» **RECORDS TO USE**:
<<<<

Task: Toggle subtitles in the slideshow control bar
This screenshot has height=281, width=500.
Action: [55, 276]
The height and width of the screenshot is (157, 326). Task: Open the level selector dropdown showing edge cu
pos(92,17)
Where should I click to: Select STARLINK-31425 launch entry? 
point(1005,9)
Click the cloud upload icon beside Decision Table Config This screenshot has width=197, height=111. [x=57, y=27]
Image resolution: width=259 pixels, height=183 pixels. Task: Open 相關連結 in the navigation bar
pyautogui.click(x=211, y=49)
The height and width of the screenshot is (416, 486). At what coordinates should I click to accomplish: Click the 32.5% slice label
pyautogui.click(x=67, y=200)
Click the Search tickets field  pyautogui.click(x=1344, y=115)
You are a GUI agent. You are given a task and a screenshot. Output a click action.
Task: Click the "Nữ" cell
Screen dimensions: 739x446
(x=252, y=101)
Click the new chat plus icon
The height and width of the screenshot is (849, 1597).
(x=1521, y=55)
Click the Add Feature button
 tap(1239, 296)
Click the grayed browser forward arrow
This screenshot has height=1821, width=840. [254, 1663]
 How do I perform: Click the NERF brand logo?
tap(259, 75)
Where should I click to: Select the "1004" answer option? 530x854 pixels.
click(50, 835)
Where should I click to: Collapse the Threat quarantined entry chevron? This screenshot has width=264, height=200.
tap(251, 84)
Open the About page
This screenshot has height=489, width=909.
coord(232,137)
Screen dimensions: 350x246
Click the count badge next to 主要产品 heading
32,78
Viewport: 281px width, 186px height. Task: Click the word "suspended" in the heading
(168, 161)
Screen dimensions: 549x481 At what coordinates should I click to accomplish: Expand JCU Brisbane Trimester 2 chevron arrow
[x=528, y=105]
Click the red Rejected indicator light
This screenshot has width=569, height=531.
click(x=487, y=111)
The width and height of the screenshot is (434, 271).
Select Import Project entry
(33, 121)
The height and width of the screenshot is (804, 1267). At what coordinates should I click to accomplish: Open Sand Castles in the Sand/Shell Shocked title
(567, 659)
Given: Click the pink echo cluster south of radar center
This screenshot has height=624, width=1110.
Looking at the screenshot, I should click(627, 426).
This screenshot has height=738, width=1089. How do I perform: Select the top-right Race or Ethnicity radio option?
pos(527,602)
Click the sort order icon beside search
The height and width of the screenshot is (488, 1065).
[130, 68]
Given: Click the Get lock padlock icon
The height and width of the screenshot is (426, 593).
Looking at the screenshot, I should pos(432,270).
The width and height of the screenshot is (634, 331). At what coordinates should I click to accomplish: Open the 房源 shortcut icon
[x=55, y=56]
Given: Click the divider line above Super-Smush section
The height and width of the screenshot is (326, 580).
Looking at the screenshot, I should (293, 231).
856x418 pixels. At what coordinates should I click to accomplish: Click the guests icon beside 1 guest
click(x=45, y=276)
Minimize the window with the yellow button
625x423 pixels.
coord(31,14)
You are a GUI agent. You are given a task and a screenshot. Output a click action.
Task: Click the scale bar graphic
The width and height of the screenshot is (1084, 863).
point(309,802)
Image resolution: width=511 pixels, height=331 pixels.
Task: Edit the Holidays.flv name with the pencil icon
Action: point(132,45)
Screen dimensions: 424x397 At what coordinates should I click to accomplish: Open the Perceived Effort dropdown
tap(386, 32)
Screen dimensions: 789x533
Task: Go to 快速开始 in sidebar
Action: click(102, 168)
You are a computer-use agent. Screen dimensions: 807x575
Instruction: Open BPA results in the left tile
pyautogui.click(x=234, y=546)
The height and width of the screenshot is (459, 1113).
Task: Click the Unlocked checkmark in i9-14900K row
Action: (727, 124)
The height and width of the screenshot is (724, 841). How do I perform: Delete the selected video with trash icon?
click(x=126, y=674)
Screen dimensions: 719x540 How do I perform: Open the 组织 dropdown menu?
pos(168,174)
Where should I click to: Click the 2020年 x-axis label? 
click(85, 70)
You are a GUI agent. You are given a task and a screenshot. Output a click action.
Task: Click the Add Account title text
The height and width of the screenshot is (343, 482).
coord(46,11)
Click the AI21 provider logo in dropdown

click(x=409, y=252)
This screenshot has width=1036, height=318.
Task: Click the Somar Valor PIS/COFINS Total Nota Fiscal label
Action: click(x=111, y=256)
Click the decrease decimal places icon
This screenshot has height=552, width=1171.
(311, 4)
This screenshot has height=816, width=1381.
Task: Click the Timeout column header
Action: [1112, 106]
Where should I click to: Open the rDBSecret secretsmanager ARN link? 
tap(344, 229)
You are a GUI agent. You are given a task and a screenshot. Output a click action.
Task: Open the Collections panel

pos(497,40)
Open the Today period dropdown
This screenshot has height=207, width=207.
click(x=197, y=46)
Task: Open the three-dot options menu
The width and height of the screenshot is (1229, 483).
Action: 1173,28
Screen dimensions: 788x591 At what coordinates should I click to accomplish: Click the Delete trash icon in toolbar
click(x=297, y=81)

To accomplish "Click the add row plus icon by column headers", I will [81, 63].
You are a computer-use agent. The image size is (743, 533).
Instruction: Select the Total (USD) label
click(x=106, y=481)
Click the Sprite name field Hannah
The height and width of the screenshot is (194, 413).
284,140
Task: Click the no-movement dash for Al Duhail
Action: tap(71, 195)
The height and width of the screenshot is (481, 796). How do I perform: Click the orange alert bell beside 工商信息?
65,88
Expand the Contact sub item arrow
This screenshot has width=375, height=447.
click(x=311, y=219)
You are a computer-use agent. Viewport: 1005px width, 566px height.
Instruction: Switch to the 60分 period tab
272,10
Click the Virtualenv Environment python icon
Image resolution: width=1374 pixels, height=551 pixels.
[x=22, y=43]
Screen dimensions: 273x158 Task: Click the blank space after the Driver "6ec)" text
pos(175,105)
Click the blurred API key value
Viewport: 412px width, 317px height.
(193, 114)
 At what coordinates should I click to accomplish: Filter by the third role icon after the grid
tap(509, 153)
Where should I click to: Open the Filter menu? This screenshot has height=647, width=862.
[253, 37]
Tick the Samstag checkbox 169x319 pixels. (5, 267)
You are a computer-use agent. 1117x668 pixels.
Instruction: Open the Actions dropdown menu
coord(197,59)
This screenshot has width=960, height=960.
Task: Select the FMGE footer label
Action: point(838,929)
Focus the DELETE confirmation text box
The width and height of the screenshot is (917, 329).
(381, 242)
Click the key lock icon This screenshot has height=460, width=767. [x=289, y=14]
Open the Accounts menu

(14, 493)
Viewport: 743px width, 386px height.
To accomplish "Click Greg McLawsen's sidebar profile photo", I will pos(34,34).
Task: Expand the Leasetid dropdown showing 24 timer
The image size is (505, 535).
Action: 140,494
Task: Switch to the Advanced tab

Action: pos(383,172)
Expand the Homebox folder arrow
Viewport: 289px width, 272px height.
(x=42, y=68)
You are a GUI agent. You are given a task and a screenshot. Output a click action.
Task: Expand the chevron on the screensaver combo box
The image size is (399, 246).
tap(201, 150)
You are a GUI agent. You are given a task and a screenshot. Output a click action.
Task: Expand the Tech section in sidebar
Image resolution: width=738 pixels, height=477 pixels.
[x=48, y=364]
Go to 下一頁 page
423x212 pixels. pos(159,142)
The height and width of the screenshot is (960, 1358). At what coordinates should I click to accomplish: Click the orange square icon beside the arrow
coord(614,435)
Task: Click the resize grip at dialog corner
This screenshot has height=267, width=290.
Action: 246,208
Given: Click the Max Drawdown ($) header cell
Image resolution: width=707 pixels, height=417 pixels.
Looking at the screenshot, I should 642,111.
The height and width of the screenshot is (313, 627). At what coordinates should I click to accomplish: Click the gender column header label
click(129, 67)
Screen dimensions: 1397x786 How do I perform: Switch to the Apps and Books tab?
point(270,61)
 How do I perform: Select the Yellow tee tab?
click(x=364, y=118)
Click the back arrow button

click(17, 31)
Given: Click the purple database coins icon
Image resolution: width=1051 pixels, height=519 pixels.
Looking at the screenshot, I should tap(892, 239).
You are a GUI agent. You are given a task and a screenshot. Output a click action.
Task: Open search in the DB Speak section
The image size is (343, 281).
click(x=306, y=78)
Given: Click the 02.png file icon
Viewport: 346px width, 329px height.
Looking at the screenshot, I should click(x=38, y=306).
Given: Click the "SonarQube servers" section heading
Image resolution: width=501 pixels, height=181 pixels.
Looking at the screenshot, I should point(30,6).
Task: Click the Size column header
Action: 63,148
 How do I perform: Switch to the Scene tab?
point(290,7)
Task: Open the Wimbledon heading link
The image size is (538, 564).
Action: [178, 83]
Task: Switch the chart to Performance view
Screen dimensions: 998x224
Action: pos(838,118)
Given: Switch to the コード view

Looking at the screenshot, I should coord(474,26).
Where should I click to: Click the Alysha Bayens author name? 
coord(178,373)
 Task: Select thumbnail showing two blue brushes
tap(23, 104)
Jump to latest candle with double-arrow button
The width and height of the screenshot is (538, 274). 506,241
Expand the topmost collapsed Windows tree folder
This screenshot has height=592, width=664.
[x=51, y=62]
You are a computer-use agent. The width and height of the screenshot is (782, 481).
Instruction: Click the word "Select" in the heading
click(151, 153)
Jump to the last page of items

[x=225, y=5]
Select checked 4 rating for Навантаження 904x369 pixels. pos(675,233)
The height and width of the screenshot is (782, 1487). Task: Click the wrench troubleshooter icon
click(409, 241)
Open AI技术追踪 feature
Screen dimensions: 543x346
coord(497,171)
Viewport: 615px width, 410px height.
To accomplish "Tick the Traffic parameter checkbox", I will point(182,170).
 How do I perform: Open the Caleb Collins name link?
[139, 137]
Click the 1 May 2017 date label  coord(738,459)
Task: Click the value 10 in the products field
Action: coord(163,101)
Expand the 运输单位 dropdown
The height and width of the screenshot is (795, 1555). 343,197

>>>>

» **EXERCISE DESCRIPTION**: Whenever the word "section" shows up in a line of the entries, list that line.

» **COMPLETED EXERCISE**:
Given: Click the divider line above Super-Smush section
Task: Expand the Tech section in sidebar
Task: Open search in the DB Speak section
Given: Click the "SonarQube servers" section heading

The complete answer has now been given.